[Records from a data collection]
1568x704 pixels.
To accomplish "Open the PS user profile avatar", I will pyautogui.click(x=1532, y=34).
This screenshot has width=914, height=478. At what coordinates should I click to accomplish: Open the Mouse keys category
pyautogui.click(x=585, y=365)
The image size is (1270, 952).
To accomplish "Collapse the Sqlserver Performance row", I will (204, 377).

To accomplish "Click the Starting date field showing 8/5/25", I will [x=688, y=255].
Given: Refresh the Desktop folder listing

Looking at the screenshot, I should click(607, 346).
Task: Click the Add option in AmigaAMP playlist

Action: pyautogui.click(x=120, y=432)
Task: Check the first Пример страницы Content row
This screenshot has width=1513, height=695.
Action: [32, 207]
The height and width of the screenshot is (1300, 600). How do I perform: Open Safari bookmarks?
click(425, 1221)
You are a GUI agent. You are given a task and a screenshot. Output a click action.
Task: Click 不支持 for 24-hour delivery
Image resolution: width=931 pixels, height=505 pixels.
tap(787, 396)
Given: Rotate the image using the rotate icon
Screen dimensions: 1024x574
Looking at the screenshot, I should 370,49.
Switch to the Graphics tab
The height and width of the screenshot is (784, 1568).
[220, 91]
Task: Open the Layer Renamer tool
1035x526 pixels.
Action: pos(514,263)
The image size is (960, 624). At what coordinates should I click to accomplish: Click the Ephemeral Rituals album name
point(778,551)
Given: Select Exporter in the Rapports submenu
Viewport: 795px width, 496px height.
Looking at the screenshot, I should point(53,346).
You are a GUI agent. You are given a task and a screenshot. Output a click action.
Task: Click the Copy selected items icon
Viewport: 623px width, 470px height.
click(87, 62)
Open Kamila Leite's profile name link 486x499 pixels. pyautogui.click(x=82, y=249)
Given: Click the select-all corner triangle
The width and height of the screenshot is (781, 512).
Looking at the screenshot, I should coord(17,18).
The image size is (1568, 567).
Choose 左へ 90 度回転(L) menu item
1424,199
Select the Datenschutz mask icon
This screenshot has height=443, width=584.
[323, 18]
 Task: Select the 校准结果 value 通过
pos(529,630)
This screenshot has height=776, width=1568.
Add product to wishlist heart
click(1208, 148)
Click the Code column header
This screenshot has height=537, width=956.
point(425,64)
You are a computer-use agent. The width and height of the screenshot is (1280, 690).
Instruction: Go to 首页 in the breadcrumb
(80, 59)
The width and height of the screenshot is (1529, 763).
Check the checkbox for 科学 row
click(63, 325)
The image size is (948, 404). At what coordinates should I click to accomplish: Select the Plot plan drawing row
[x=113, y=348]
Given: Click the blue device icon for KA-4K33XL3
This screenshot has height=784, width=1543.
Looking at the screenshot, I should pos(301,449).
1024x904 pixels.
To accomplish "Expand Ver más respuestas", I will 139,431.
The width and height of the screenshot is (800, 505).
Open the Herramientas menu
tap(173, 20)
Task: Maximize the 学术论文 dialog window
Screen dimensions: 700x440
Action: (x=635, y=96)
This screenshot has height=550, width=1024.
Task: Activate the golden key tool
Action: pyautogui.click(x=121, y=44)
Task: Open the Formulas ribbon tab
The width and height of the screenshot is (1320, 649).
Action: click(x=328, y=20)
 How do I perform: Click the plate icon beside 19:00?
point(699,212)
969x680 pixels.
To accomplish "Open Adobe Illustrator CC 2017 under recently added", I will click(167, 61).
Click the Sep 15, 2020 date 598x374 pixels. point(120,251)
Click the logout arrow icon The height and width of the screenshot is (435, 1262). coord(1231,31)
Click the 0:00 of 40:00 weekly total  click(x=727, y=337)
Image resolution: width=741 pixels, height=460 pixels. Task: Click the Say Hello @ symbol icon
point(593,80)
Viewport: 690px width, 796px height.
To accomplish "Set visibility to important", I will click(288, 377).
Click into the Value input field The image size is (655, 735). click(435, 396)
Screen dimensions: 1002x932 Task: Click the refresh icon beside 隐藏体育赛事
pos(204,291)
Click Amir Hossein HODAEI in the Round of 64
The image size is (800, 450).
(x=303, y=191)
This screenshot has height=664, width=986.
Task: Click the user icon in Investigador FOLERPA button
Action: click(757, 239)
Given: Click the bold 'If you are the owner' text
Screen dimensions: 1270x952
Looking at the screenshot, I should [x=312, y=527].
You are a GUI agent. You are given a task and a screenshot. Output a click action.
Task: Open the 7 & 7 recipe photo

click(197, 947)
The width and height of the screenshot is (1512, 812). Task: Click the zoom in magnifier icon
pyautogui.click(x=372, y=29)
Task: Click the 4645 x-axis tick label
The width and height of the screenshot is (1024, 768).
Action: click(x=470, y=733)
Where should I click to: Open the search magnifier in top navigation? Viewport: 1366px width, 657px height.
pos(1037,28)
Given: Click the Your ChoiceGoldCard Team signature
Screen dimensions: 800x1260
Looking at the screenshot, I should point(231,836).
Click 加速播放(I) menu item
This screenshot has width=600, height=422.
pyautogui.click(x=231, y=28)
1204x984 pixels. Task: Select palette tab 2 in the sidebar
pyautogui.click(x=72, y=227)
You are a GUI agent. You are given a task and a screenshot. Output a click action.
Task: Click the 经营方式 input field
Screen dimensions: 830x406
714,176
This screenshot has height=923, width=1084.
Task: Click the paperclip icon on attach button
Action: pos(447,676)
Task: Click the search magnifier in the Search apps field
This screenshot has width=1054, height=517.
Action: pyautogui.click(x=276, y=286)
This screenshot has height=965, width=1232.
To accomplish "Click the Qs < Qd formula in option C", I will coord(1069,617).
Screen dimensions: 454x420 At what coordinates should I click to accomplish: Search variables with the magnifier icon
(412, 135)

→ **What you have to do**
The lines to return are those with the string "input" in them; copy each from the entries above.

→ **Written answer**
Click into the Value input field The image size is (655, 735). click(435, 396)
Task: Click the 经营方式 input field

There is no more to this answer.